[AR] Re: Catching Oumuamua

  • From: Henry Vanderbilt <hvanderbilt@xxxxxxxxxxxxxx>
  • To: arocket@xxxxxxxxxxxxx
  • Date: Fri, 26 Feb 2021 16:24:51 -0700

I'm thoroughly in favor of catching and taking a far closer look at Oumuamua.  Even if it isn't an artifact, it's weird enough that we're bound to learn something new and interesting. It had never occurred to me to even ask if the mission might actually be in the same county as current SOTA though - thanks for that!

I have no answers, mind.  But another useful question occurs: How massy a combination of telescope and terminal propulsion will this mission need to reliably spot Oumuamua early enough to have time to correct course for a close flyby?  This would seem central to sizing the spacecraft.  (Or multiple spacecraft, if the location uncertainties point toward a shotgun approach, or perhaps toward some sort of initial-locator/followup-close-flyby mission.)

I assume some level of imprecision in our knowledge of Oumuamua's departing course.  Plus some additional imprecision in our knowledge of what gravitational and other influences there may be on it over the next twenty-ish years - the major planets on its way out should be fairly predictable, but it'd suck to miss the flyby because Oumuamua did a close pass on an unknown Kuiper belt object a few years on.  A first pass at defining the likely cone of uncertainty would be useful, if anyone has the tools handy for that.

Henry

On 2/26/2021 3:29 PM, William Claybaugh wrote:

Since we are not talking about homebuilt rockets, I was wondering if we might talk about homebuilt space missions:

A top level analysis suggests it would take about 60 Km / sec to catch  in about 20 years.
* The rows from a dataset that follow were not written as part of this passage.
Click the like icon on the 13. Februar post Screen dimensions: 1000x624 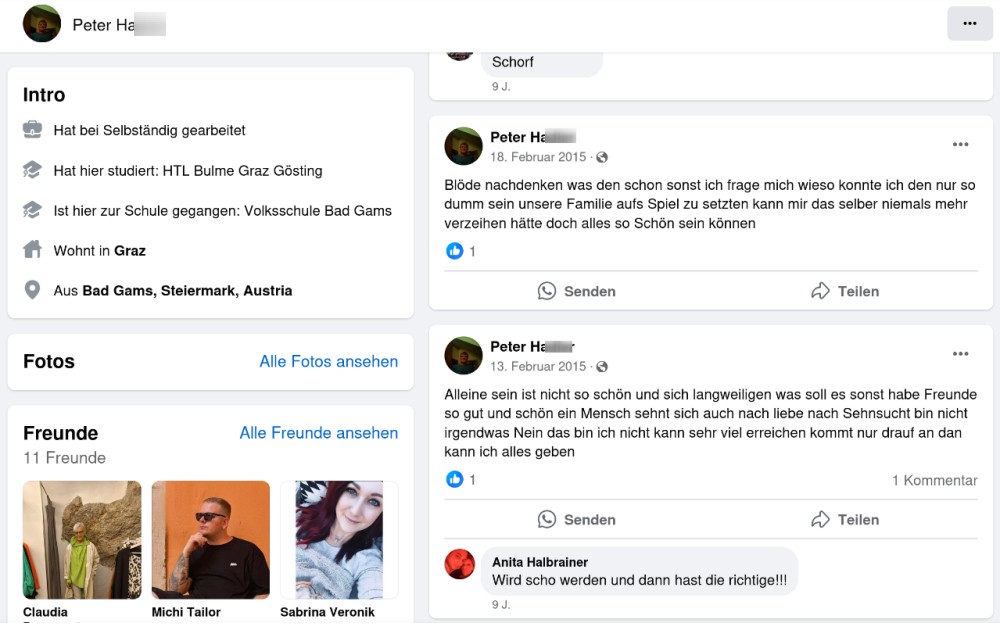455,480
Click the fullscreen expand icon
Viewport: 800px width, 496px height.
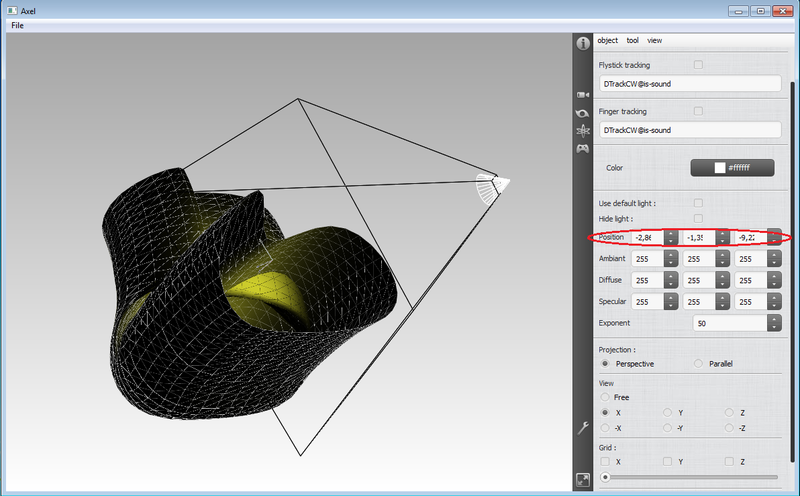pyautogui.click(x=583, y=480)
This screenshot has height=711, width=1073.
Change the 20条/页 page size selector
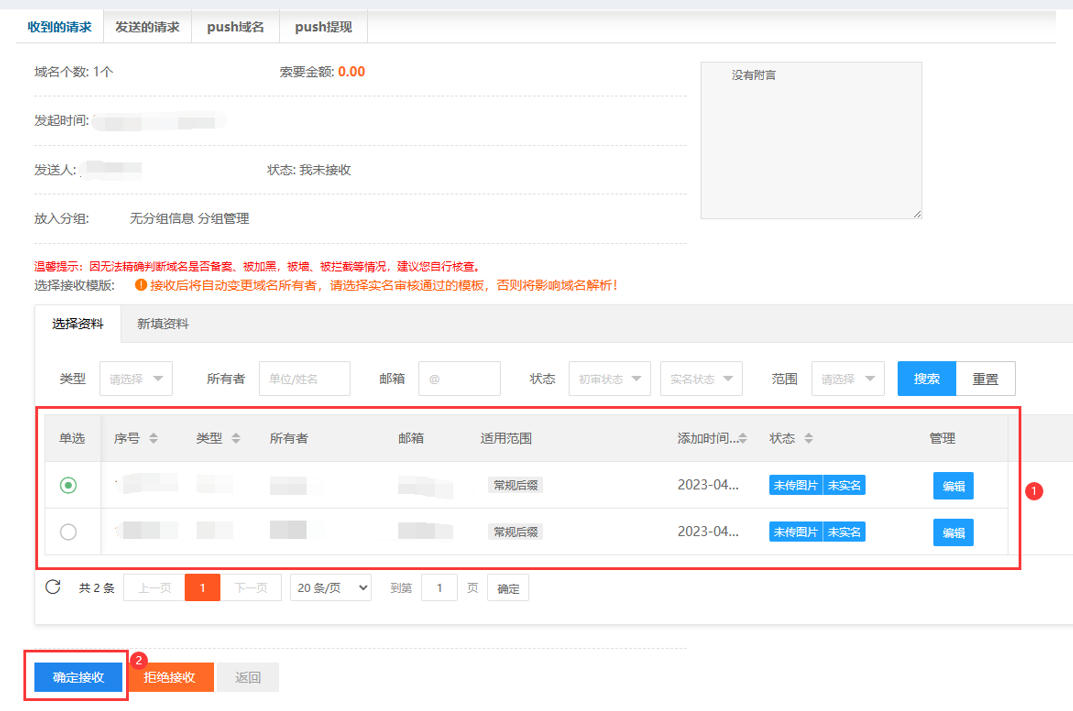[330, 588]
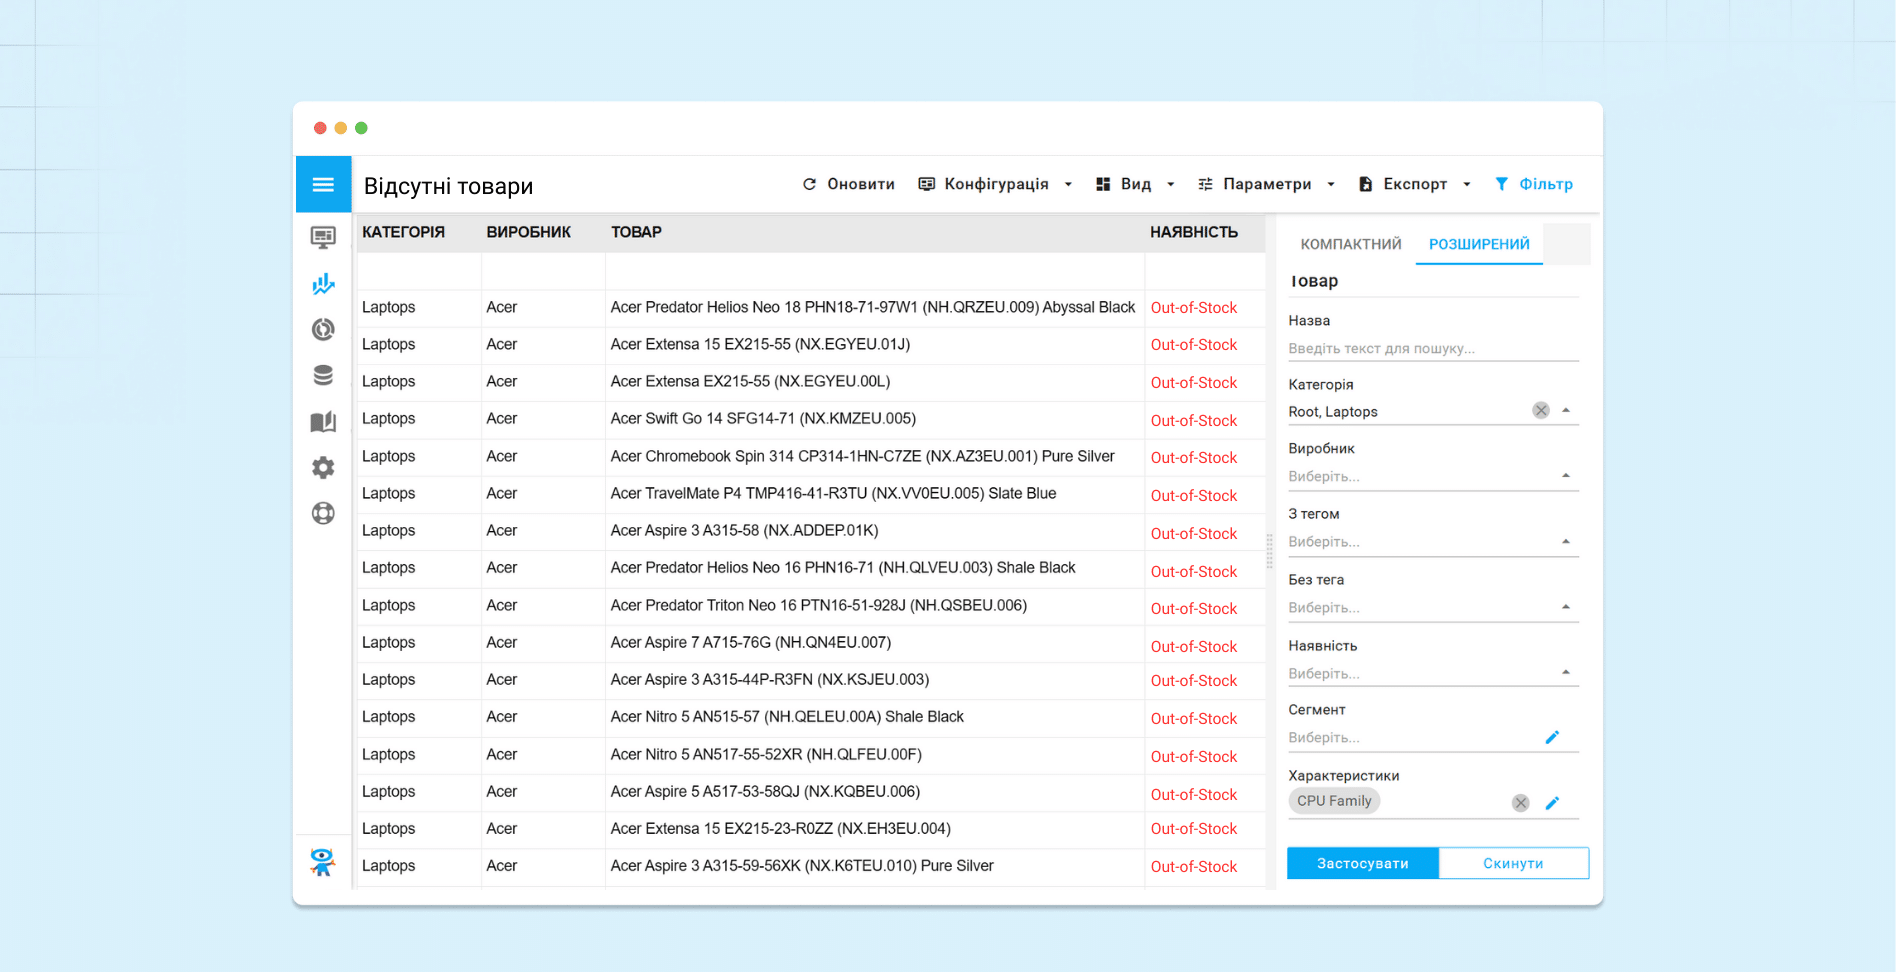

Another very top level analysis suggests that a gravity assist at Jupiter (solely to turn the plane from near ecliptic to near that of Oumuamua; near to but less than 90 degrees) followed by a 50 solar radii assist at the Sun (Parker is doing 10 radii as I recall but it carries way too much heat shield for this mission) can pretty certainly get to 50 km / sec.

One of NASA Glenn’s Stirling cycle RTG’s tied to an existing commercial electric thruster appears capable of making up the difference with a big fuel tank.

Assuming a New Horizons-like spacecraft, but much smaller, a flyby seems possible based on this very top level analysis.

I’d be real interested in helpful comments.